Simple types
The type of a variable delineates the set of values it can hold. In this document, you will learn about the different simple types a Flow variable can have.
number
The number type can hold hold numeric values, including both integers and floating-point. Number values are written in decimal representation, using the point character to separate the integer and fractional parts.
// Example: Create three variables of type number
let x = 1 + 2;
let y = 0.5;
let z = -1;Advanced: Representation of numbers
Under the hood, numbers are represented in 128-bit decimal floating-point format as defined in IEEE 754-2008. This gives them a relatively high accuracy, a range of approximately ±1.0 × 10⁻²⁸ to ±7.9228 × 10²⁸, and a precision of 28-29 digits.
text
The text type, known as "string" or "varchar" in other languages, can hold variable-length sequences of Unicode characters. Literal text values can be written using either single or double quote characters.

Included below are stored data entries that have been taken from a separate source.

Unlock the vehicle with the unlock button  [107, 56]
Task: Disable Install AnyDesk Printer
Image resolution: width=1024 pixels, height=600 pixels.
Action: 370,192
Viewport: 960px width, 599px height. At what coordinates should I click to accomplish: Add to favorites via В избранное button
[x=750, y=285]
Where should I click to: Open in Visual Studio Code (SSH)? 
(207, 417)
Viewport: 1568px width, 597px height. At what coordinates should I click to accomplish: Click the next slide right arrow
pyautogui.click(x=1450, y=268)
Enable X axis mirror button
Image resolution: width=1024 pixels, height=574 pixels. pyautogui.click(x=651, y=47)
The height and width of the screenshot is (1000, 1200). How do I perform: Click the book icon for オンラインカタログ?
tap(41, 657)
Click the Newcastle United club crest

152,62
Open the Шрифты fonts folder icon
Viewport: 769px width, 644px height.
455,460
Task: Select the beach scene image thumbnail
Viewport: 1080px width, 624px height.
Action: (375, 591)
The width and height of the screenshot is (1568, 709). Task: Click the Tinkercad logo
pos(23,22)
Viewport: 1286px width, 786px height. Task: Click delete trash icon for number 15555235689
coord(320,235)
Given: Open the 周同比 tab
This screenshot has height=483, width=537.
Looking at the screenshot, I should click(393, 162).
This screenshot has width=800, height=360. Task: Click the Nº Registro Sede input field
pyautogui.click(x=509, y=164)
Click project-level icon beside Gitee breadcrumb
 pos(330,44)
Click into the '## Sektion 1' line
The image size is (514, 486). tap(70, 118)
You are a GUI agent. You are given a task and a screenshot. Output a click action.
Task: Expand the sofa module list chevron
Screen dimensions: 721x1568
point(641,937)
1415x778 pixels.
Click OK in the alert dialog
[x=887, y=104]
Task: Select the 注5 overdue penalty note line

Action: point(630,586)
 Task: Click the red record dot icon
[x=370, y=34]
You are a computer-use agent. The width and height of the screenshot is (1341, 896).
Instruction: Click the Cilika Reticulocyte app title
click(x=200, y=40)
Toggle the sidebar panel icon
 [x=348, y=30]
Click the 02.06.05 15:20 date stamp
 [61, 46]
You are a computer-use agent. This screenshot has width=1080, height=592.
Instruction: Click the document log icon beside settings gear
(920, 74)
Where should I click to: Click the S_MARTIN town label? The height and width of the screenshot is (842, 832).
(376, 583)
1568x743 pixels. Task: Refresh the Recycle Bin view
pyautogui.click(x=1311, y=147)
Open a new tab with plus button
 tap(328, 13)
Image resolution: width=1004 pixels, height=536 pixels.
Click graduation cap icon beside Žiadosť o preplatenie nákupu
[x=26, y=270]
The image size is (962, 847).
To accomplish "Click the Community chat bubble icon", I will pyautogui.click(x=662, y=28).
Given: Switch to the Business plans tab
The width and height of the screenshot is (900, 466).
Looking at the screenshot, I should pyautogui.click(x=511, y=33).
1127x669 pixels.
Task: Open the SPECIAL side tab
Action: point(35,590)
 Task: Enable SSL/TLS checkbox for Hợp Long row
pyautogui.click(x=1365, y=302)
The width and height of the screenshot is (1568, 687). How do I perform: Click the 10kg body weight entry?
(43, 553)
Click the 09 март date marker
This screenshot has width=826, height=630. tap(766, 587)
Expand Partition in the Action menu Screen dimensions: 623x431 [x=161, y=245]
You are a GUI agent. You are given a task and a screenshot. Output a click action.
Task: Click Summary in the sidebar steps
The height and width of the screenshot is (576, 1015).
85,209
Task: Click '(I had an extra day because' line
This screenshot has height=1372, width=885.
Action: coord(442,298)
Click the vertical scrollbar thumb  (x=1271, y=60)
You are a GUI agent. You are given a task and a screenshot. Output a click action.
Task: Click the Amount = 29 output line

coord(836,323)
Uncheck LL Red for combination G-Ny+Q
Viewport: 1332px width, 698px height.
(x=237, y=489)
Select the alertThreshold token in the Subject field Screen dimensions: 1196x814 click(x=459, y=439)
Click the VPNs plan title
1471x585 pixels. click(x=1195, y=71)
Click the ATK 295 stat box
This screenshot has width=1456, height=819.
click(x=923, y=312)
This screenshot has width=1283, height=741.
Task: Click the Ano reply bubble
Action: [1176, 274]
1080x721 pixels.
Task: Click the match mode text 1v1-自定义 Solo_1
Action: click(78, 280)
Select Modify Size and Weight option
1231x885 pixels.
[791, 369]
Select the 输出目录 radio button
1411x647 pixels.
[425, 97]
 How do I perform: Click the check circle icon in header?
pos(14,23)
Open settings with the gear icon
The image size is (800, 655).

A text literal that begins with a double quote may contain single quote characters. The converse is also true.
// Example: Declare two variables of type text
let country = "Netherlands";
let city = 'Rotterdam';A literal surrounded by the backquote (`) character is known as a template literal. In a template literal, expressions can be inserted within curly braces.
Template literals, unlike single and double quoted literals, may also contain line breaks.
Advanced: Special characters in literals
Some characters such as line feeds and backspaces must be inserted into the literal by means of an escape sequence. An escape sequence is formed by a backslash character followed by one or many escape sequence characters. For example, if you want to specify a text literal representing several lines of text, the escape sequence \n can be used to insert a line feed character: "first line\nsecond line". Similarly, the double quote character can be inserted into a double quote-delineated text literal by means of the \" escape sequence. For a full list of supported escape sequences, refer to the Appendix on escape sequences.
Advanced: Verbatim literals
When working with Regular expressions, it often useful not to have FlowScript interpret backslashes as escape sequences. In those cases, you can prefix the literal by the @ sign, creating a verbatim literal.
boolean
The boolean type represents a truth value. A variable of type boolean can only be assigned the values true or false.
Boolean values are often used in conjunction with boolean operators.
datetime
The datetime type represents a calendar date and time of day. Unlike numbers, texts and booleans, datetime values have no special literal syntax. Instead, you typically receive them from a Date input, or work with them programmatically using the now function, the date function or any of the functions in the DateTime module.
binary
The binary type represents unintepreted variable-length binary data such as an image, an encoded block of text or a PDF document. Binary variables typically orignate from a File gallery or the HTTP module. There is no literal syntax for binary values.
primitive
A value with the primitive type may be either number, text, boolean, datetime, binary or null. Type checking is relaxed for such values: you can freely use a value of type primitive in any situation where a number, text, boolean, etc. is called for. However, the actual value must be compatible with the requested type, or the application will fail at runtime.